Virtual Testing and Correlation for a Motorcycle Design 2010-01-0925

Two-poster rig plays a very important role in accelerated durability evaluation in a motorcycle industry, similar to what a four-poster rig does in a car industry. The rig simulates the exact road conditions in the vertical direction through tire coupling by applying feedback control on displacement. On account of its ability to simulate to the exact customer usage conditions, it reproduces the failures realistically as it happens on the field. However, as complete vehicle is required for testing on the rig, the testing happens mostly in the advanced stages of product development. Any failures beyond the concept stage have a huge impact on the development time and cost and the same should be avoided. Therefore, in this paper, a virtual testing methodology is proposed, based on which potential failures on the vehicles can be captured at the concept design stage itself.
An ADAMS model of a motorcycle was created. In the model, frame, footrest, swing arm etc, were modeled as flexible bodies. The rubber elements in the vehicle like rear suspension eyelet rubber, swing arm rubber etc. were measured and modeled as well. Road load data acquisition was done on a rough road and the same was simulated on a two-poster rig. To validate the model, the motorcycle was tested in the lab using the simulated road load on two-poster rig. Satisfactory virtual to physical validation results were achieved. After model validation, the motorcycle model was integrated with a tire coupled virtual test rig to form a virtual testing system.
Different iterations were conducted using the virtual testing system. Front and rear wheel hub acceleration and shock displacement signals were used as control signals for tire coupled virtual testing. A Comparison was done on physical and virtual acceleration, potentiometer & strain signals. The results indicate that there is a fairly good match for acceleration signals between the tire coupled virtual test system and the two-poster rig.
To better understand the limitations of a two-poster system, the same motorcycle model was integrated with a hub-coupled system to form a hub-coupled virtual test system. Front and rear wheel hub vertical accelerations, fork bending moment, swing arm pivot joint longitudinal force, front and rear shock displacements were used for hub coupled virtual testing. On comparison with the road, a definite improvement was seen in the results. In general, it was observed that virtual testing with a hub-coupled system has better acceleration and strain correlation results than a tire-coupled system.

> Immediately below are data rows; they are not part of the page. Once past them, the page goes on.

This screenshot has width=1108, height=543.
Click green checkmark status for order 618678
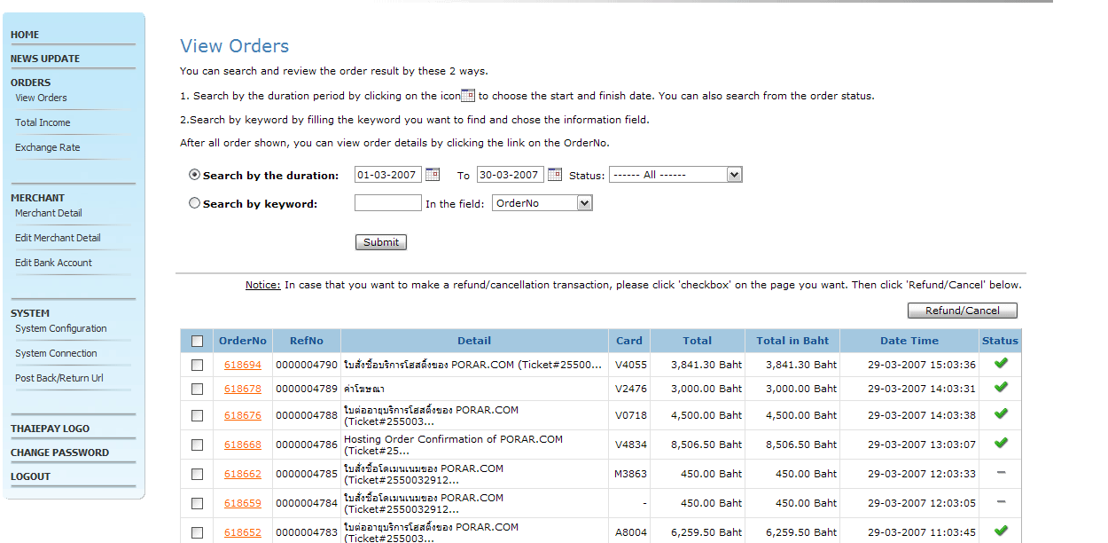(1001, 387)
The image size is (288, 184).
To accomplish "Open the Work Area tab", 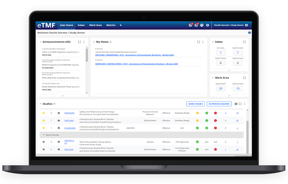I will pyautogui.click(x=96, y=25).
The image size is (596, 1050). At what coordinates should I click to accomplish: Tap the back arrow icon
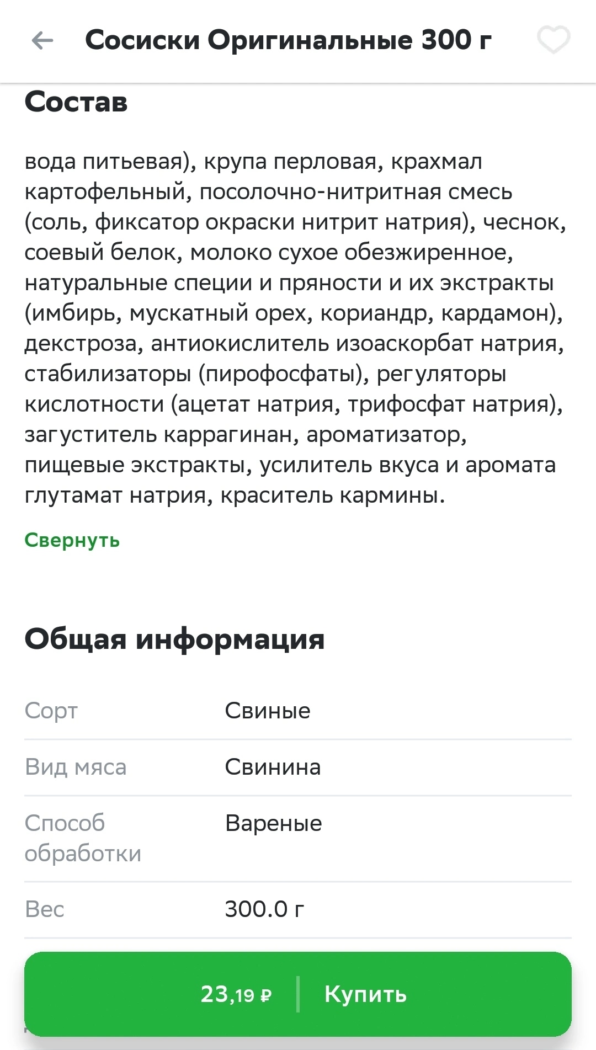point(42,40)
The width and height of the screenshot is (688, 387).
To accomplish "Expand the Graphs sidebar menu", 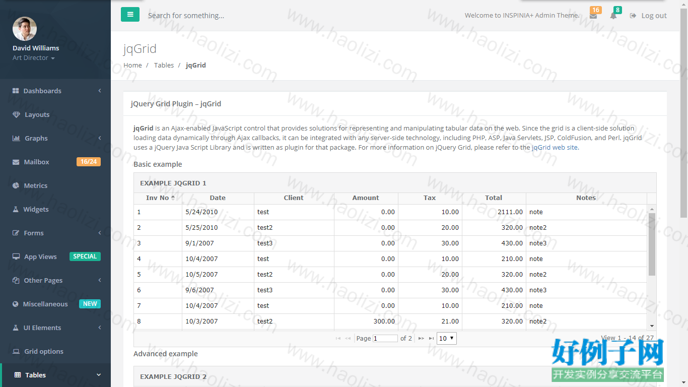I will click(x=55, y=138).
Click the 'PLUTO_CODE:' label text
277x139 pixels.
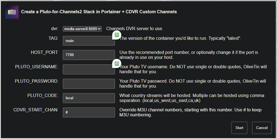pyautogui.click(x=43, y=96)
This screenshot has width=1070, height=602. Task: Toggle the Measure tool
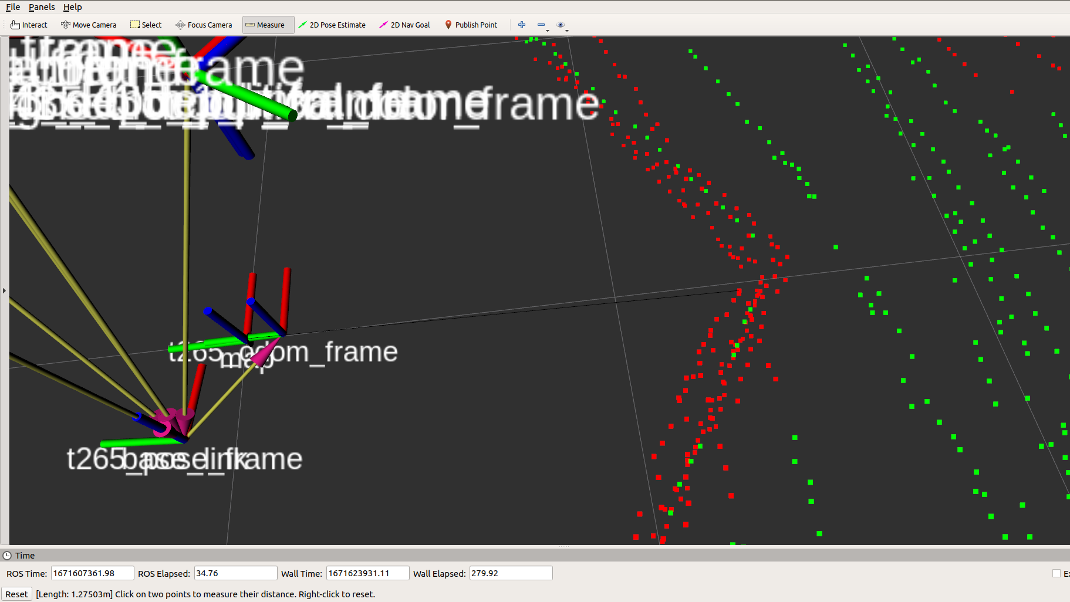[265, 25]
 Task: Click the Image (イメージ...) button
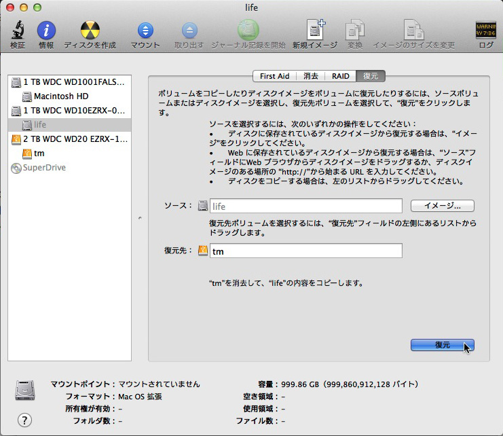(x=442, y=206)
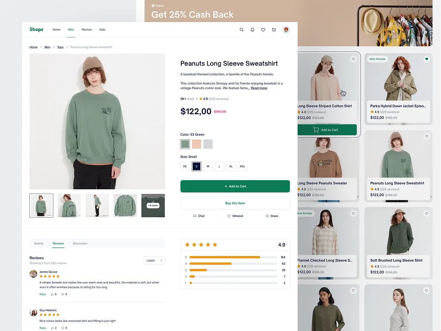The height and width of the screenshot is (331, 441).
Task: Read more of the product description
Action: 259,88
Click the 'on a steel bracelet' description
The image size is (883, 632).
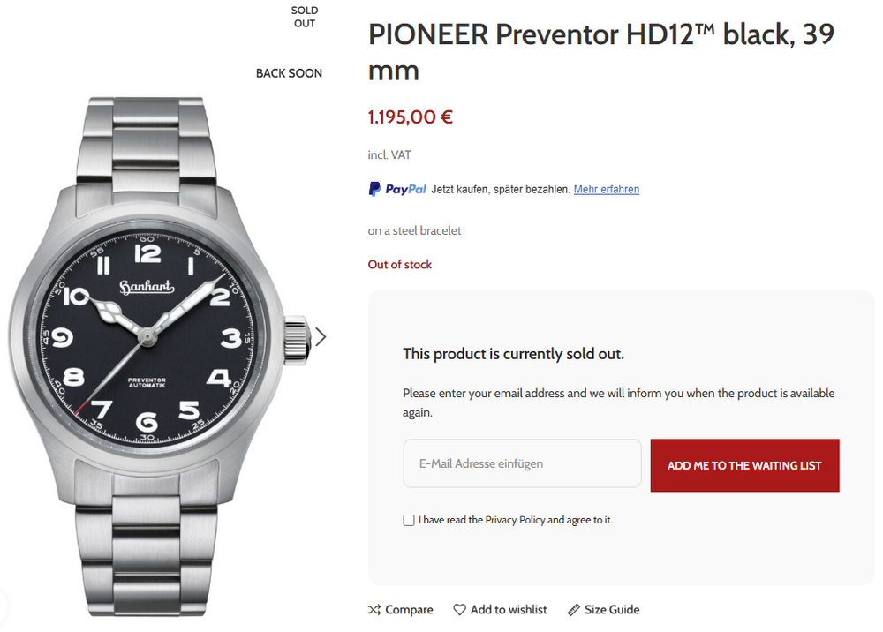click(x=415, y=231)
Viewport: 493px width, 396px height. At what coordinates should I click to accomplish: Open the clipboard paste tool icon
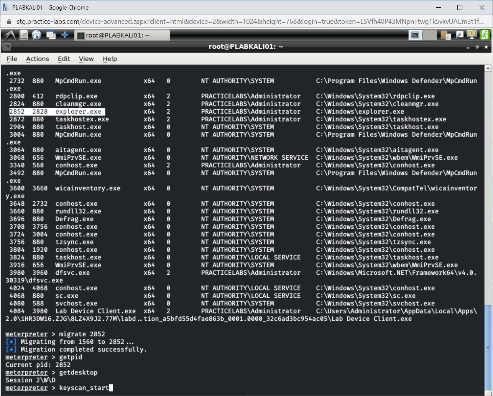[x=445, y=35]
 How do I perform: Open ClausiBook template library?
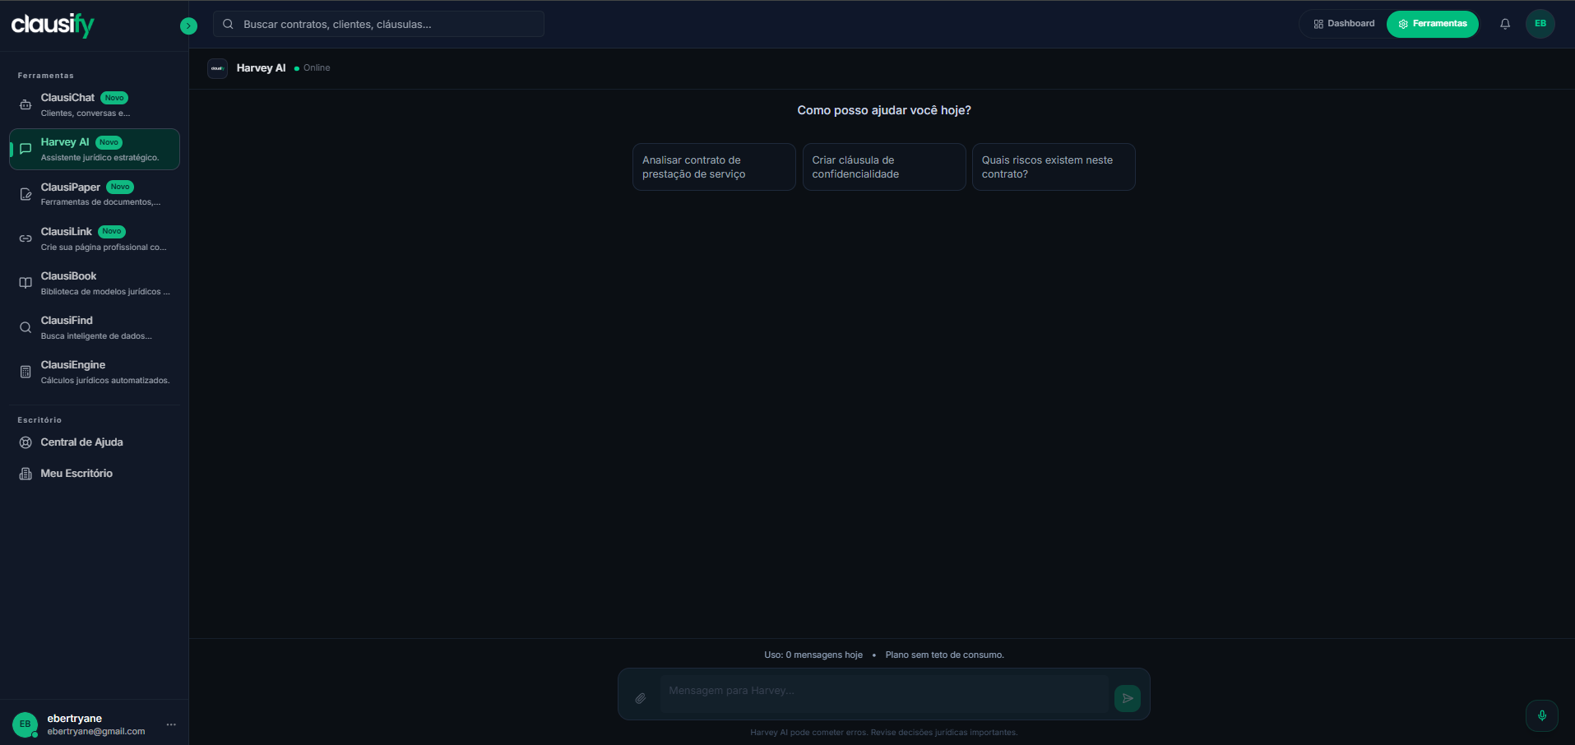click(x=94, y=283)
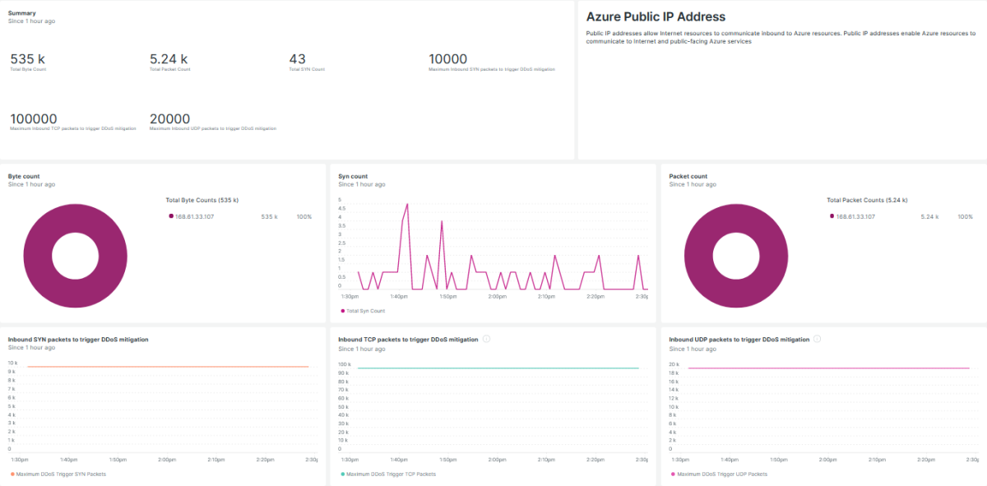Click the highest peak in Syn count chart
The height and width of the screenshot is (486, 987).
(407, 204)
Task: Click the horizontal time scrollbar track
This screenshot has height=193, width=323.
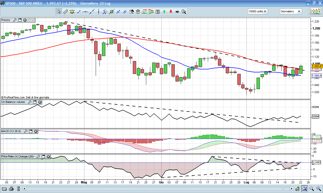Action: (x=152, y=189)
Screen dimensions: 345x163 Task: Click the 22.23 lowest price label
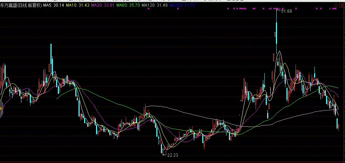coord(173,155)
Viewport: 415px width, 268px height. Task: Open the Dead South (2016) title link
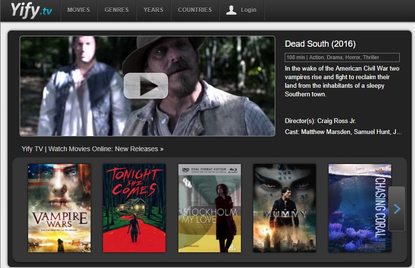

Also, a comparison study was conducted to find out the difference between virtual testing using tire coupled and hub coupled motorcycle virtual testing systems. The results showed that tire- coupled system could only reproduce vertical signals accurately, which is what a two-poster rig does. The hub-coupled system can reproduce vertical and longitudinal signals accurately, a combination of which is what is seen on the road. As a result, damage associated with longitudinal loads for components such as front fork can be reproduced more accurately by using a hub-coupled testing system.